In our CVE-2025-58726 attack scenario, an attacker would choose SMB because the target advertised a HOST/… SPN, a generic, auto-registered SPN usable by many Windows services (e.g., SMB, WMI, RPC/DCOM, RDP). Protocol-specific SPNs (e.g., HTTP/host, MSSQLSvc/host) require the corresponding Kerberos ticket to be delivered to the exact service endpoint; when relayed successfully to a misconfigured service, privilege escalation may still occur.


Patch analysis and mitigation strategies

After analyzing differences among components involved in SMB server functionality, I identified the mitigation for CVE‑2025‑58726 in the SRV2.SYS driver. This driver implements the server-side logic for SMB protocol versions 2.0 and later (up to 3.x).

Specifically, the driver accepts an SMB packet that carries a Kerberos blob, extracts the embedded security buffer, submits that buffer to the Local Security Authority Subsystem Service (LSASS) through the Security Support Provider Interface (SSPI) API, receives a response token, and then impersonates the originating client using that token.

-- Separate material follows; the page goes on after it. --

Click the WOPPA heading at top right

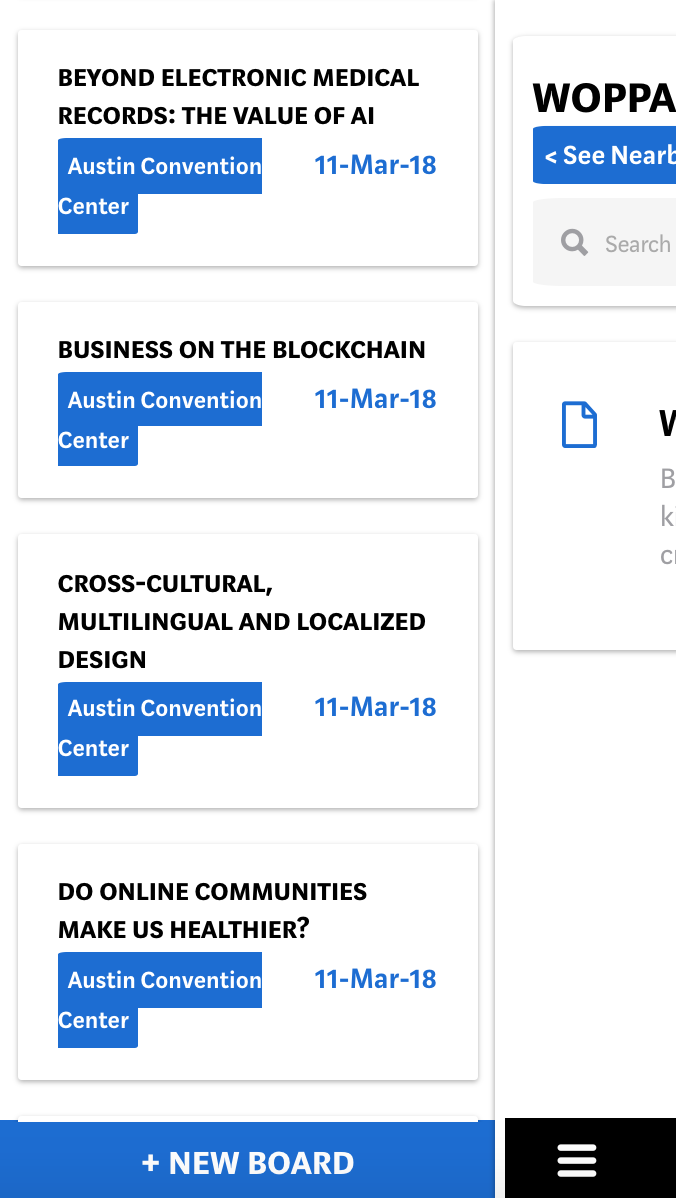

Without delving into implementation-level detail, which is beyond the scope of this document, Microsoft modified Smb2ExecuteSessionSetupReal() and introduced the new feature Feature_3857492281__private_IsEnabledDeviceUsage() to include the following logic:

  • SrvAdminValidateSpn_Old() determines whether the SPN corresponds to a valid local client security context.
  • If so, the newly introduced Smb2ValidateLoopbackAddress() is called, returning a negative value when the connection is remote (i.e., not from a loopback address).
  • When a non-local connection is detected, the session is terminated, effectively mitigating the Ghost SPN abuse scenario (Figure 8).
Figure 8: Detecting and terminating a non-local connection

Although Microsoft has addressed this specific SMB authentication reflection vulnerability, other potential abuses could leverage Ghost SPNs. Therefore, we recommend adhering to the following general best practices for securing SPNs and authentication paths.

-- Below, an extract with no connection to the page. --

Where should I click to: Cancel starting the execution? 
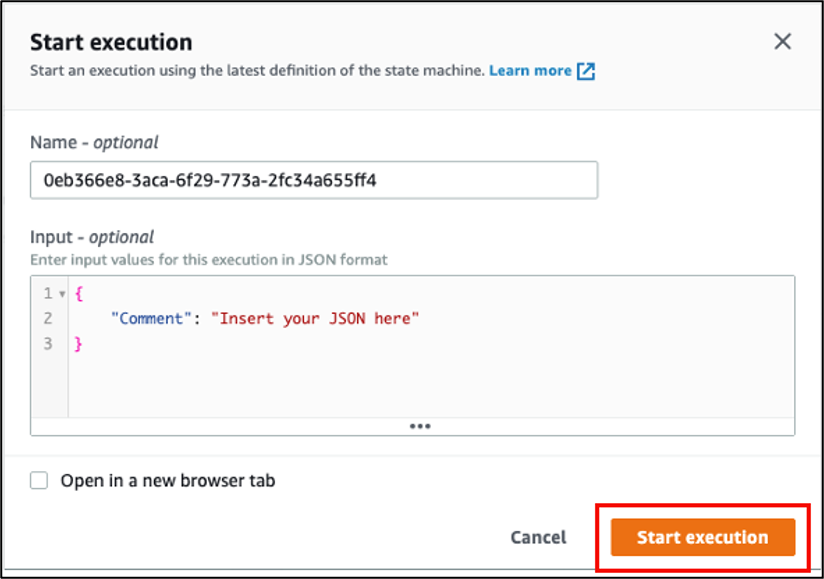click(x=538, y=537)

  • Enforce SMB signing. Require SMB signing on all domain-joined machines, not just domain controllers, to prevent unauthorized SMB message tampering and relaying.
  • Audit and clean up SPNs. Regularly audit SPNs, using tools like my TestComputerSpnDNS script. Remove or correct SPNs that point to non-existent or unreachable hosts.
  • Restrict DNS record creation. Modify AD permissions to prevent standard users from registering arbitrary DNS records. Enforce stricter DNS write permissions.
  • Monitor Kerberos traffic. Use network monitoring tools to detect unusual Kerberos service ticket requests. Flag and investigate TGS requests for suspicious SPNs.
  • Limit coercion vectors. Patch known coercion vulnerabilities. Harden systems by disabling unnecessary services, and use Remote Procedure Call (RPC) filters to block specific authentication-triggering attack vectors.

Disclosure and timeline

June 25, 2025: Vulnerability submitted to the Microsoft Security Response Center (MSRC)

July 22, 2025: Microsoft confirmed the issue, classifying it as an “Important Elevation of Privilege”

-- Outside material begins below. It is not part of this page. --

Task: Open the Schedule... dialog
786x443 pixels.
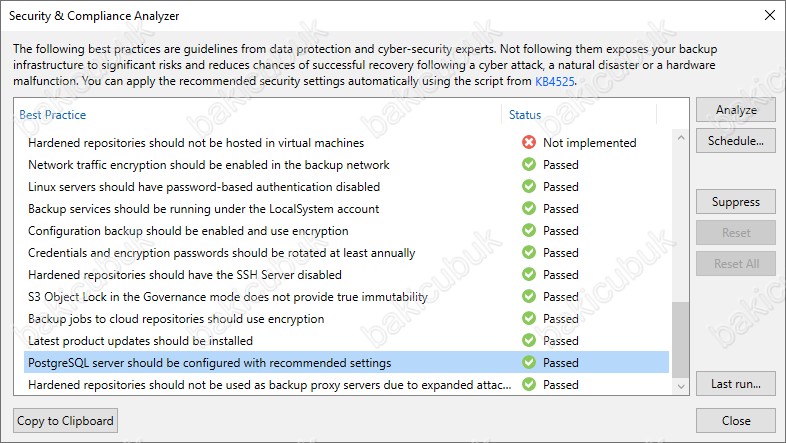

October 14, 2025: A security update addressing the flaw (CVE‑2025‑58726) was released as part of Patch Tuesday6


References

  1. https://msrc.microsoft.com/update-guide/vulnerability/CVE-2025-33073
  2. https://www.synacktiv.com/en/publications/ntlm-reflection-is-dead-long-live-ntlm-reflection-an-in-depth-analysis-of-cve-2025
  3. https://blog.redteam-pentesting.de/2025/reflective-kerberos-relay-attack/
  4. https://www.tiraniddo.dev/2024/04/relaying-kerberos-authentication-from.html
  5. https://decoder.cloud/2025/04/24/from-ntlm-relay-to-kerberos-relay-everything-you-need-to-know/
  6. https://msrc.microsoft.com/update-guide/vulnerability/CVE-2025-58726

Disclaimer

This content is provided for educational and informational purposes only. It is intended to promote awareness and responsible remediation of security vulnerabilities that may exist on systems you own or are authorized to test. Unauthorized use of this information for malicious purposes, exploitation, or unlawful access is strictly prohibited. Semperis does not endorse or condone any illegal activity and disclaims any liability arising from misuse of the material. Additionally, Semperis does not guarantee the accuracy or completeness of the content and assumes no liability for any damages resulting from its use.